Both undergrad and graduate students looking to finance their education commonly choose to take out a loan. However, if you’re considering grad school, it’s important to understand that there are several key differences between graduate and undergraduate student loans. Most notably, graduate loans are never subsidized—unlike their undergrad counterparts—and usually have higher interest rates. Additionally, you should explore both private and federal loans and choose the best option for your financial situation. As with any educational pursuit, it’s best to exhaust other resources—such as grants and scholarships—before pursuing a loan.
Many students don’t think about the ensuing debt they will amass after receiving a degree, leaving many individuals unable to make their minimum payments. If you are struggling to make your minimum payments, it’s important to seek professional guidance on the best way to handle or restructure your loans. Going into default should be avoided at all costs, as it can significantly impact your credit score and your ability to qualify for loans in the future. Outlined below is a quick look at some of the most important factors grad students should consider when exploring loan options in Arizona.
What Are the Types of Student Loans Available to Graduate Students?
Just like undergrad students, grad students can either take out a federal or private loan to pay for school. One of the biggest differences between undergrad and graduate loans is that there aren’t any subsidized loans available to grad students, meaning loans are not available on the basis of need. There are two kinds of federal loans graduate students qualify for:
- Stafford Loans. These are unsubsidized loans with a variable interest rate adjusted annually on July 1. However, the interest rate on these loans never exceeds 8.25%. Through a Stafford loan, you can receive up to $20,500 annually.

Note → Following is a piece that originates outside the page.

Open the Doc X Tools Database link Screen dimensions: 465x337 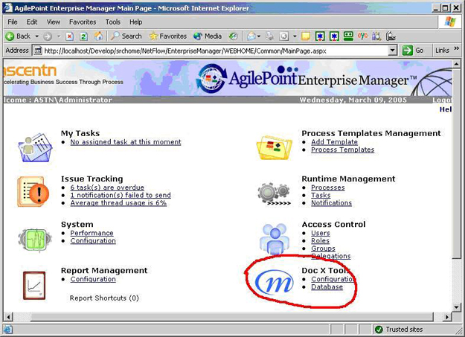point(327,287)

- Grad Plus Loan. These loans allow you to borrow up to the full cost of tuition for your graduate program. To qualify, you’ll need to have a good credit score and be in attendance at a qualifying school. These loans have a fixed interest rate and flexible loan limits; for the 2020-2021 academic year, the interest rate is 5.30% on Plus loans. One drawback to these loans is that they have a stiff origination fee of 4.228%.
In general, it’s best to pursue federal loan options before exploring private alternatives. However, both have key advantages and disadvantages depending on a student’s financial situation. To choose the best loan for your grad school education, it’s essential to fully assess your finances and pick the loan that is best for your unique circumstances.
Federal Loans Vs. Private Loans for Grad School
Federal loans tend to have better repayment terms and interest rates than those offered through private lenders (banks, credit unions, and other financial service companies.) They are available at both fixed and variable interest rates, which are almost always set higher than federal loan options. Additionally, the federal loans available to grad students discussed above have deferment options, meaning you can choose to not pay the loan while you’re in school. Private loans do not have this option.
Private loans are credit-based, meaning if you have a really great credit score you can potentially borrow more money at a better rate than that offered by some of the federal options. One of the key drawbacks to federal loans are borrowing limits, but with private loans, there are virtually no limits on the amount you can borrow. Additionally, federal loans have origination fees. Specifically, the Plus loan’s steep origination fee of 4.228% could be avoided with a private loan.
What Are the Differences Between Grad School and Undergrad Loans?
If you’re considering grad school, it’s equally important to understand the differences between undergrad and grad school loans. Some of the biggest differences between the two include:
- Higher interest rates: Interest rates on grad school loans are significantly higher than those on undergrad loans. For example, federal grad school loans tend to waver between 6-7% while the interest rate of most undergrad federal student loans tends to stay below 4.5%. These numbers change annually, but you can usually almost count on paying more in interest as a grad student.
- All loans are unsubsidized: As an undergrad, you are eligible for subsidized federal loans; interest does not accrue on these loans while you’re a full-time student. Conversely, in grad school, these loans are unavailable, meaning interest will start accruing the moment you receive your loan.
- Increased borrowing limits: As a grad student, you can borrow more money in federal loans than undergrads. Undergrad students are usually only eligible to borrow $5,500-$12,500 per year in federal loans. However, grad students can borrow up to the full cost of their tuition through the Plus loan. While this may seem appealing, the combination of higher borrowing limits and interest rates can cause grad students to quickly accumulate a lot of debt.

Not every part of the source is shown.